**Aim of the exercise:**
Rewrite all of the lines below, requests included, shifting every number in the answers, both the coordinates and the stated image dimensions, up by 22. Leave the pictures out of your answer.

[Extracted records]
↓↓↓

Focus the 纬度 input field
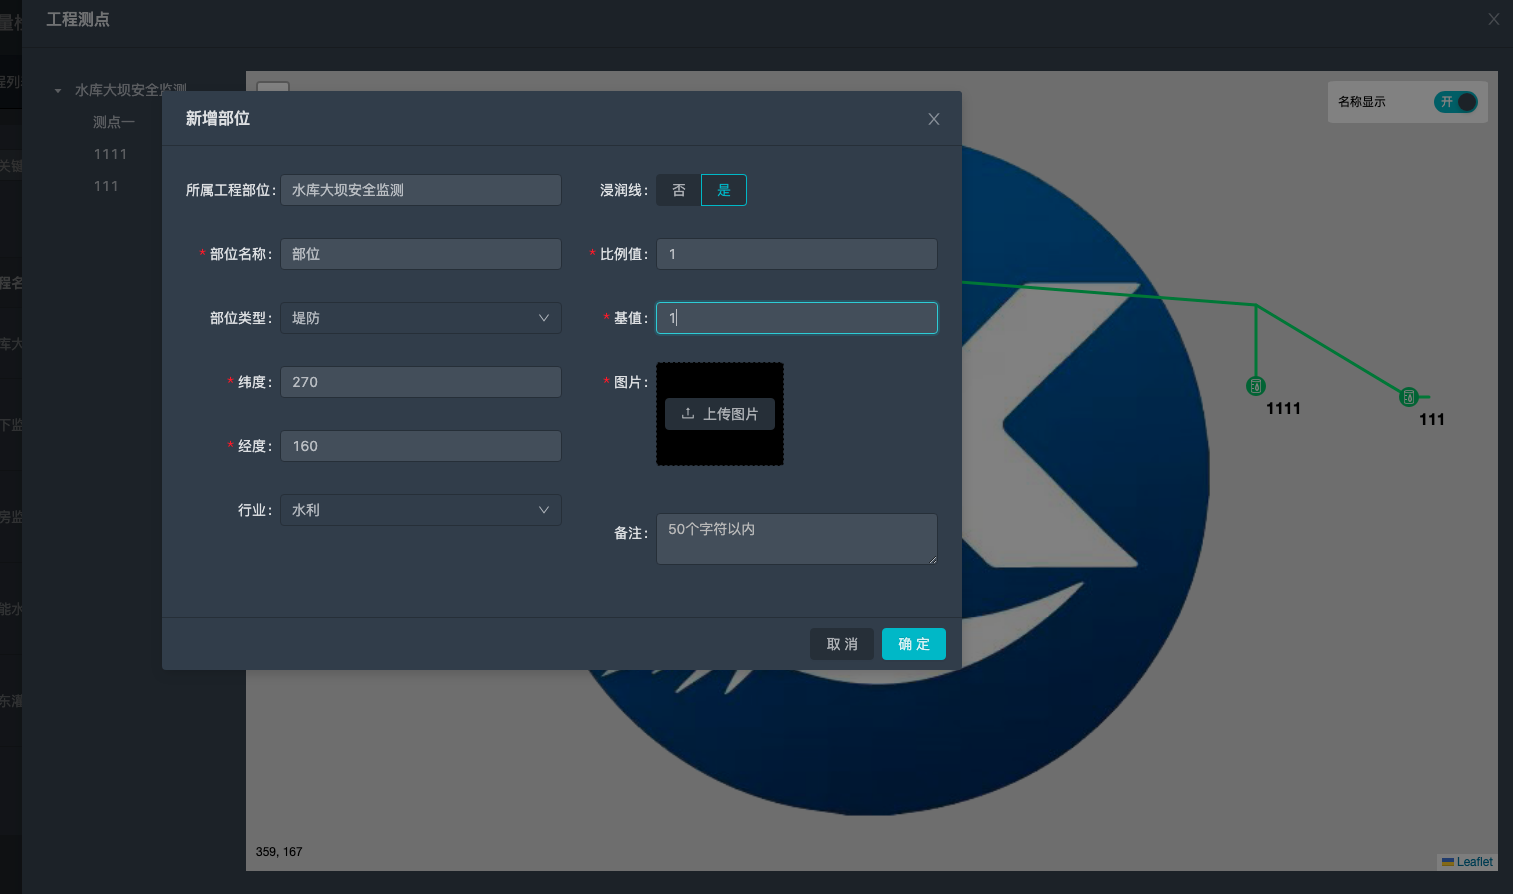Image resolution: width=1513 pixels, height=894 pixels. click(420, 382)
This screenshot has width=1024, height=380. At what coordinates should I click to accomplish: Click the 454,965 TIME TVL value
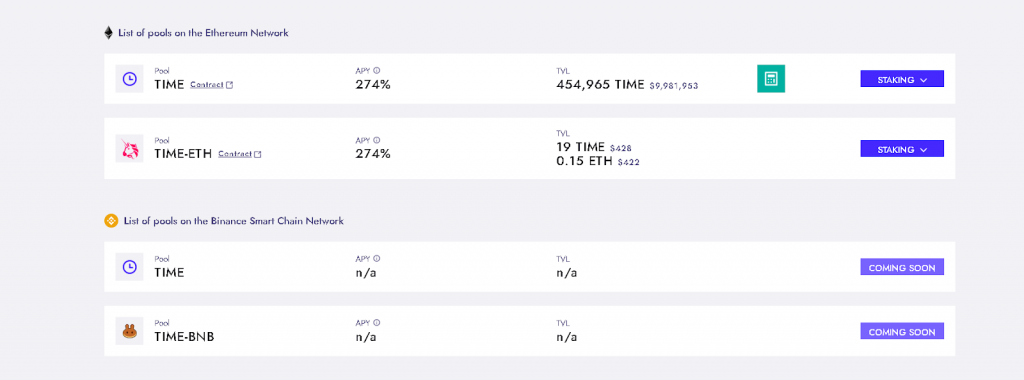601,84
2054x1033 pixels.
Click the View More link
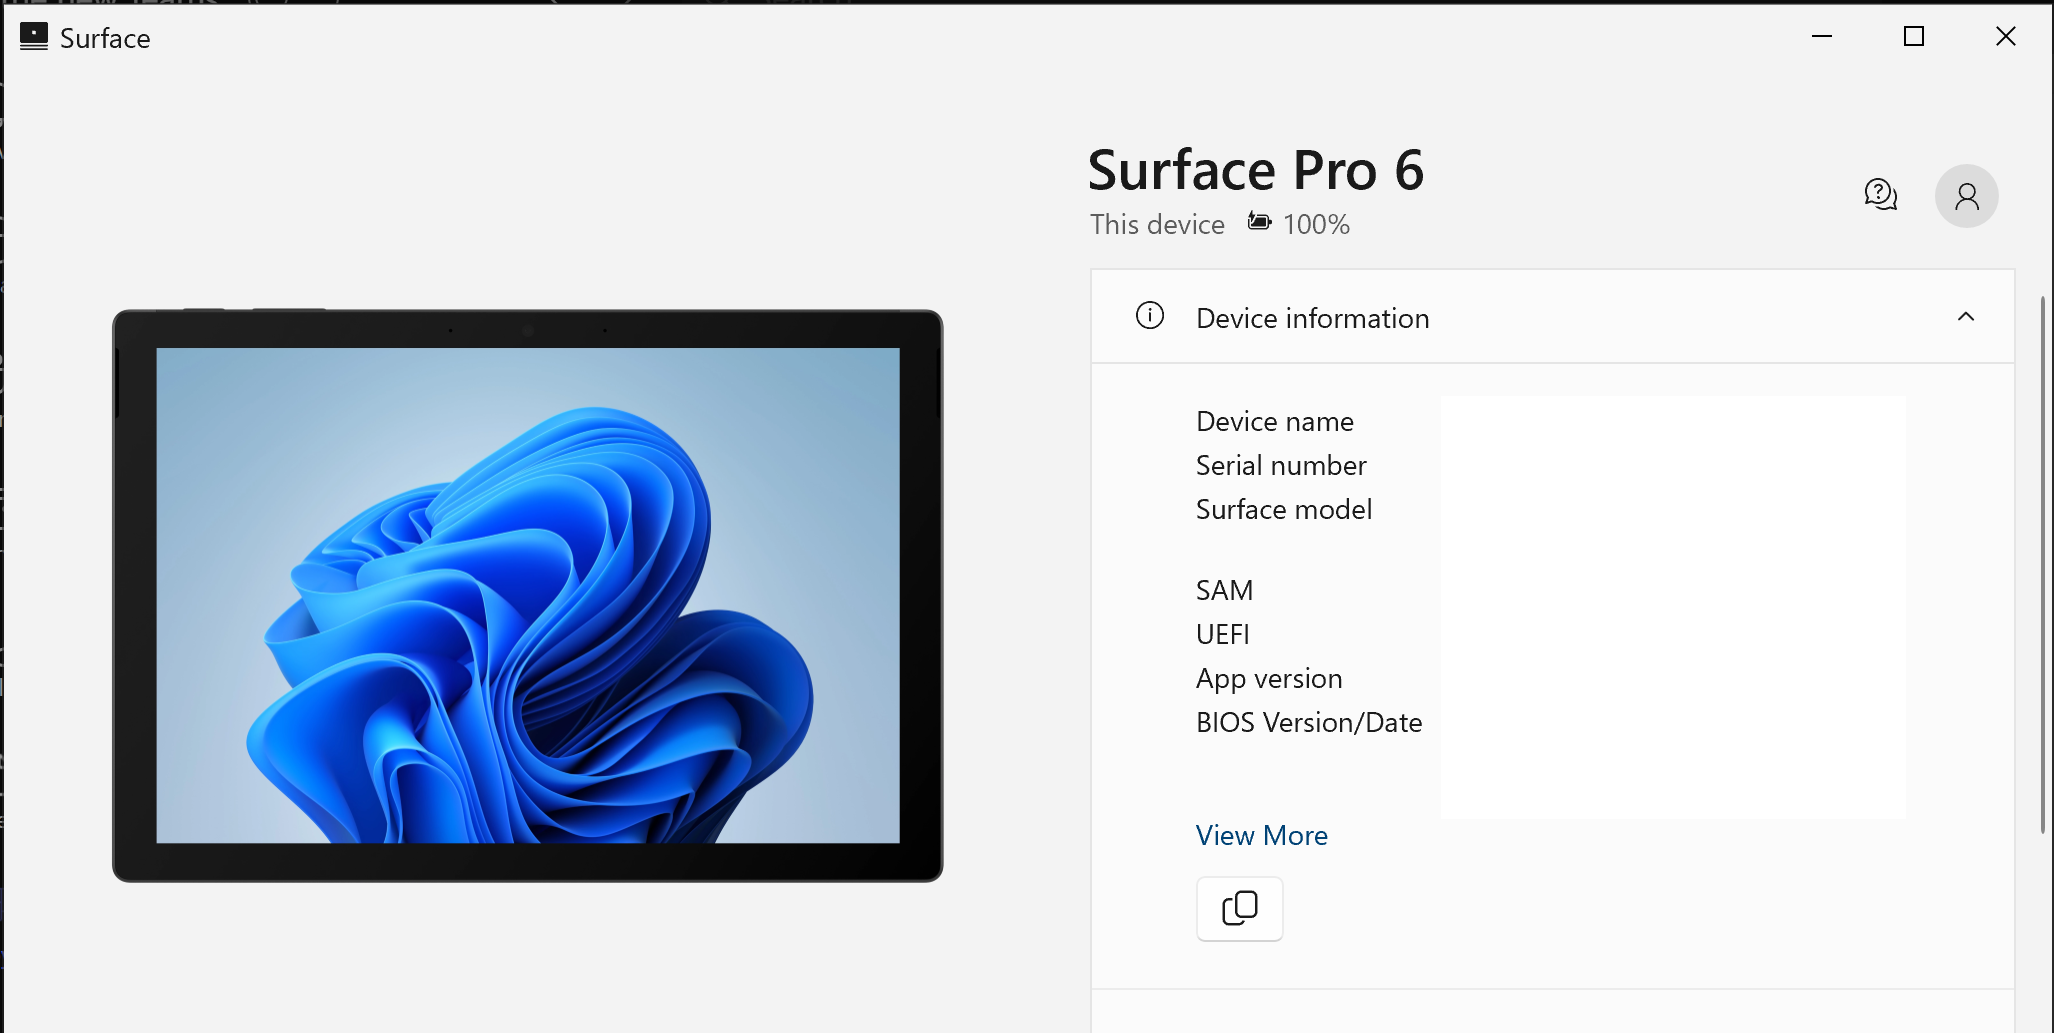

↑↑↑

**Answer to this problem:**
Focus the 纬度 input field
Image resolution: width=1535 pixels, height=916 pixels. click(442, 404)
This screenshot has width=1024, height=380. At what coordinates should I click to accomplish: Click the 454,965 TIME TVL value
623,106
2054x1033 pixels.
Click the View More link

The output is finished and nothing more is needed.